戦国時代の築城の中でも特に石積みの技術に秀でた職人集団がいた。多くの石垣を築いてきた近江の穴太衆の一人が本書の主人公・戸波市太郎だ。

滋賀城陥落を目の当りにした少年時代の市太郎。以来、難攻不落の城を築かんと自らの夢を定めた。兵法者・三浦雪幹に師事し、漢籍を学びながら諸国の城を見て回る。城を見る目が肥え、多少の学問も身についた市太郎だが、まだまだ兵法者と呼ぶには程遠い。

師・雪幹の死により路頭に迷っていた市太郎が出会ったのが穴太衆だ。食うに困っていた市太郎は臨時雇いで石積み職人となり、口糊をしのいだ。穴太衆の棟梁・作兵衛は、市太郎の持つ石積み職人としての資質に気付き、本格的に職人となることを市太郎に勧めた。しかし市太郎の夢はあくまで軍師になること。彼は戸惑うが中途半端な学問と築城の知識で一人前になれるわけが無いこともわかっていた。しかし石積み職人としてならば、城作りに加わることが出来るかもしれない。市太郎は、現在の等身大の自分を正面から見つめることではじめて実のある人生を歩み始めたのだ。

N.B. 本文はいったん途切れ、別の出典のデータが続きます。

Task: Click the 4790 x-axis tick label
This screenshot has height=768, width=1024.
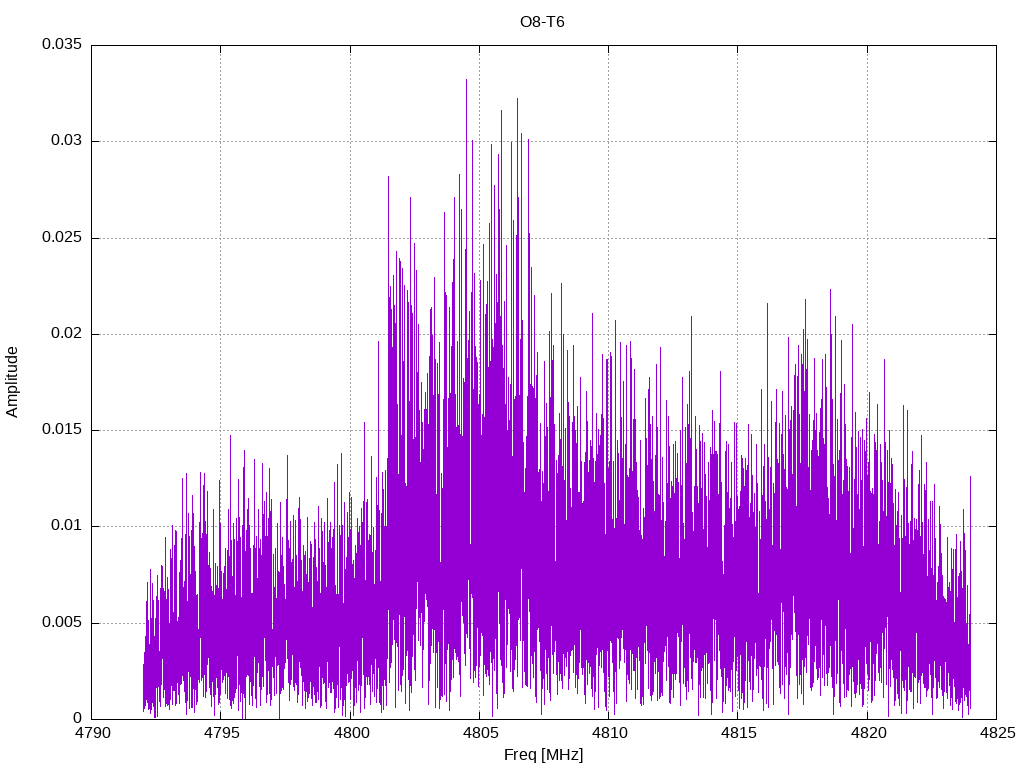Action: point(92,734)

石積み職人としての技術を磨き、メキメキと腕を挙げていく市太郎だったが棟梁の息子・源太郎の存在が市太郎を悩ませた。源太郎が親方の倅であれ何であれ、職人としての腕前は市太郎の方がはるかに優れているが、源太郎はそれに気付く様子もなく、また親方の期待を背負う市太郎の存在が目障りで仕方が無かったようだ。それに気付いた市太郎は仕事本来の作業に注ぐべくエネルギーの他に、源太郎への配慮もせざるを得なくなった。この源太郎と市太郎との間の温度差が、読んでいて辛い。

どこまでも鈍い源太郎はやがてそれなりの結末をむかえるのだが、一方で市太郎のもとには各地の武将たちから仕事の依頼が絶えなかった。そのキャリアの中での最高傑作といえるのが安土城だ。

市太郎が昔夢見た難攻不落の城。夢見た当時とは別の形で実現させつつあった彼だったが、夢は実現したのだろうか。